*** SELECTED EXCERPT ***

By Andreea SormPublished 3 years ago 4 min read

Speaking seriously about imposture and opportunism in film directing, we inevitably and every time come to the controversial case of Quentin Jerome Tarantino. A person without specialized studies (academic certificates), and even more than that: one who couldn't even finish high school, but who nevertheless provided an important and significant contribution to the seventh art. Coming from a disorganized family, with few inherited components of an artistic nature (an obscure theatrical parent and an amateur musician), Quentin had his first contact with the projection room in his early childhood when his mother's occasional friends bought tickets for B or C category films to take him away from home. Otherwise a fairly determined person, at only 15 years old he took life into his own hands, abandoning college for a theater school, which he would leave just as suddenly and nonchalantly.

His ambitions initially channeled towards acting, were to be redirected and amplified in the direction of cinema only with his employment at the video rental shop called "Video Archives" in Manhattan Beach, California. Owned and impeccably managed by Lance Lawson and Dennis Humbert, the store was a huge success in the 80s (the heyday of VHS-Betamax video systems); and for more than a year, it was even the most important center for renting video cassettes in the world, statistically confirmed.

We can only imagine the impact of such an environment on the young, bewildered, and unknowledgeable teenager, suddenly assaulted by the free, unlimited, and tempting offer of shelves full of productions from all genres, as well as the need to maintain a level of participation in discussions corresponding to the debates around him.

For it is the complex confrontation of ideas among group members (which pathologically accelerated the archivists' interest in watching as many and as diverse films as possible) that imposes on Tarantino an intensive regime and an exhausting rhythm, culminating (according to his own statements) in being stuck in front of the screen for over ten hours a day for uninterrupted months.

We owe the heroic period and these extreme experiences to the film Pulp Fiction, as well as Quentin's entire career.

Without education and a predetermined path, there were no other possibilities, and the brilliant idea of composing a screenplay that would mix key scenes from randomly selected productions (mostly of secondary importance) no longer seems so unnatural, but rather a normal consequence of a fortunate conjunction.

*** INFORMATION PROVIDED ***

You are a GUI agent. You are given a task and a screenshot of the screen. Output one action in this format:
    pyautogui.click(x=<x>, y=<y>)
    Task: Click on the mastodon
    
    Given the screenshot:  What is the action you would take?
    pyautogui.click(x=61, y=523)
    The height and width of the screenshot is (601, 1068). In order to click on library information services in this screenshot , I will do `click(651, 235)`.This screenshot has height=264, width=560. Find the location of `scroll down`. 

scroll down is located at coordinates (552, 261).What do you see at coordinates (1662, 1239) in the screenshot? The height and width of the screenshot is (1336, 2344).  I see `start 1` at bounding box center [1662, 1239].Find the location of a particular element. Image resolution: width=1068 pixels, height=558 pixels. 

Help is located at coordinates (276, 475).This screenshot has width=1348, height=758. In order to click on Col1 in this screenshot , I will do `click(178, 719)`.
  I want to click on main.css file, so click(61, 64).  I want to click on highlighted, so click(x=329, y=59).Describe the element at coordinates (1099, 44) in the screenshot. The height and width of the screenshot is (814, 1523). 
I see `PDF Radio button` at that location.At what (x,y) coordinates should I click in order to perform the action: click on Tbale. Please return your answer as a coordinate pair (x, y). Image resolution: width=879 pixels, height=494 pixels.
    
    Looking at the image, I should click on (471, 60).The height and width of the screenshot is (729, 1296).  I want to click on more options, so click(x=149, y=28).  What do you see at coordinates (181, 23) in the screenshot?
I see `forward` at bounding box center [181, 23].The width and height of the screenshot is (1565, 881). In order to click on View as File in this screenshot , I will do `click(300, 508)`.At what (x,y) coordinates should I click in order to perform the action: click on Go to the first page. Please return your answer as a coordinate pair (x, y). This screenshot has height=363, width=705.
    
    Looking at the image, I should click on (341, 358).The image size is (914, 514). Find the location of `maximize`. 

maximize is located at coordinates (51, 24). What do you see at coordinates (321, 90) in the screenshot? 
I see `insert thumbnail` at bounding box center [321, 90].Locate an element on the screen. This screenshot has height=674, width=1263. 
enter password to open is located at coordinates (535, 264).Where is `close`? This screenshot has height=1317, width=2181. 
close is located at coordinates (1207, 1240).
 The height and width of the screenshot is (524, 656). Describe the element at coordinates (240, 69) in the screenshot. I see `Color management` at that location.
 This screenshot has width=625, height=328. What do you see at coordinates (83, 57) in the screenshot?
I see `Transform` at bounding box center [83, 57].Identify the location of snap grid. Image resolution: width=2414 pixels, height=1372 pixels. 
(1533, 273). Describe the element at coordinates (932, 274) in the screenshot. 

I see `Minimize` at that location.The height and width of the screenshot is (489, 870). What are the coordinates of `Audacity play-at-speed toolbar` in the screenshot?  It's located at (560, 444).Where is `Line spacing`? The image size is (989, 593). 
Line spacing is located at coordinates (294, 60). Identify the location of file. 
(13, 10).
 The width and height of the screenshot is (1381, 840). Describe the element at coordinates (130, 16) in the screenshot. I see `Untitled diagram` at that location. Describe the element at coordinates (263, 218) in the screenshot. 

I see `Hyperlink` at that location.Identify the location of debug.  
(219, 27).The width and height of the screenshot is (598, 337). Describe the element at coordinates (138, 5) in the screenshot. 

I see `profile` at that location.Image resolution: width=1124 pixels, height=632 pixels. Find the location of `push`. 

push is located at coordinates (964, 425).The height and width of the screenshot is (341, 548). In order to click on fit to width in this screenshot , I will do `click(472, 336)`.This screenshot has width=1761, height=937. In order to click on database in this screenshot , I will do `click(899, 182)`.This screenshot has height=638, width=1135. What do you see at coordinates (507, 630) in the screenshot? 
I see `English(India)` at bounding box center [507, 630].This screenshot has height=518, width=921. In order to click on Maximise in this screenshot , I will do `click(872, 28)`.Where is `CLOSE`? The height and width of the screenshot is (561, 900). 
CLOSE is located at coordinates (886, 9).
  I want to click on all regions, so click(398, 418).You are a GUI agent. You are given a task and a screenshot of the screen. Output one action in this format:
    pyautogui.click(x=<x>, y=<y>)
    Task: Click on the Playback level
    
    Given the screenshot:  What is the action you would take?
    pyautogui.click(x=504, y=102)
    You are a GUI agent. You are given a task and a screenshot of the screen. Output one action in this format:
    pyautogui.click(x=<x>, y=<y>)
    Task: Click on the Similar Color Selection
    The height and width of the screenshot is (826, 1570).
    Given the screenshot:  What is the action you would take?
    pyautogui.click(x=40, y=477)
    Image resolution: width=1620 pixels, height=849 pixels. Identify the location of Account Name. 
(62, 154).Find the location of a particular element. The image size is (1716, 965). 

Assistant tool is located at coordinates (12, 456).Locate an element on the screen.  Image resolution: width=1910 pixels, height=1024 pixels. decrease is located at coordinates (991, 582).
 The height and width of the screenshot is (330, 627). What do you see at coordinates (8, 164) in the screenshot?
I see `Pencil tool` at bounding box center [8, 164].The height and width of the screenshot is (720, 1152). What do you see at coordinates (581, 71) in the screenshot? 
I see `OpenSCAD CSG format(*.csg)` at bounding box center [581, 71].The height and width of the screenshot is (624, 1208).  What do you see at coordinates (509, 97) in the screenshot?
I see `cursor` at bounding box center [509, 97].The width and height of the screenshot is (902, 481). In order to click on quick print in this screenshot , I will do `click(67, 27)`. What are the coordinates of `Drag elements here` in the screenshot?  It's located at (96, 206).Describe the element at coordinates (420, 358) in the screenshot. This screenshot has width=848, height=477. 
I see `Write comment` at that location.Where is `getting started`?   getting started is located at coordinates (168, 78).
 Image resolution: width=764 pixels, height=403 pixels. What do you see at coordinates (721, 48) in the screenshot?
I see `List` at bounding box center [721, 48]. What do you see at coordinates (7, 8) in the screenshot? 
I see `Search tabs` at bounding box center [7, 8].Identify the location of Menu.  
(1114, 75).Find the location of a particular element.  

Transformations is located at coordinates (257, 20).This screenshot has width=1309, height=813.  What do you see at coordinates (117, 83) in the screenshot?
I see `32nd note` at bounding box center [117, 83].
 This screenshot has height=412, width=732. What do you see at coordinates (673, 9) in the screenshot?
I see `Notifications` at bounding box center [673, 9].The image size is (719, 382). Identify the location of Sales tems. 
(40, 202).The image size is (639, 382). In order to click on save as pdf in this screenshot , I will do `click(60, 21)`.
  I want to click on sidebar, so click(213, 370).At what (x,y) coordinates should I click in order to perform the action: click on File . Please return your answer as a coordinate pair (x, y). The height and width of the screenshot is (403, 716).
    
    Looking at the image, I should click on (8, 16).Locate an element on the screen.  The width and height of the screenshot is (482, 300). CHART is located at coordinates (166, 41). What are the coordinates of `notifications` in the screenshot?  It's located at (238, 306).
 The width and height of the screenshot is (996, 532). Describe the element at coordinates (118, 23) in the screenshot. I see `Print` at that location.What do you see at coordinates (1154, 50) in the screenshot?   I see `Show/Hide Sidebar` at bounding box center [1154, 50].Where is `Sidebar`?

***

#### SHORT TASK 1
From the Tarantino piece, pull out the passage that begins at the words "For it is the" and stops after "for uninterrupted months.".
#### SHORT TASK 2
Write the next part of the Tarantino piece, picking up right after its final sentence.
The lines above come from a separate source.

#### TASK RESULT 1
For it is the complex confrontation of ideas among group members (which pathologically accelerated the archivists' interest in watching as many and as diverse films as possible) that imposes on Tarantino an intensive regime and an exhausting rhythm, culminating (according to his own statements) in being stuck in front of the screen for over ten hours a day for uninterrupted months.

#### TASK RESULT 2
Based on the structure of a cinematic triptych, inspired by the anthology film Black Sabbath - Mario Bava (1963), Pulp Fiction (without a name at that time) was supposed to contain three short films based on separate stories written by Tarantino, Roger Avery, and Adam Rifkin. However, things did not go as planned. After several convulsions and setbacks, the project finally took shape, two years after its start, to become something close to what we know today. That is, Tarantino abandoned the three different scripts, as well as Rifkin's part, and merged them with scenes taken from other planned or ongoing productions, separately for Quentin and Avery. The script had a vague and confusing character that relied heavily on shocking violent outbursts, alternating with somewhat more domestic scenes. Only at this point is the connection between the disjointed narrative elements and the pulp phenomenon (active in journalism between 1900-1950), which represents that adventure literature delivered on morning stalls, in series, and printed on cheap paper (wood pulp support, opposite to that of quality "glossies" or "slicks") noticed, and this realization redirects the artistic endeavor towards a complete meaning and form... but also suggests the most suitable title.

In Pulp Fiction, the main roles were written specifically for each actor in the cast, with the exception of the character Vincent Vega (played by John Travolta), which was originally intended for Michael Madsen. The dance between Travolta and Thurman was a direct copy of the one between Barbara Steele and Mario Pisu in Federico Fellini's film "8½", and was meant to be allegorical.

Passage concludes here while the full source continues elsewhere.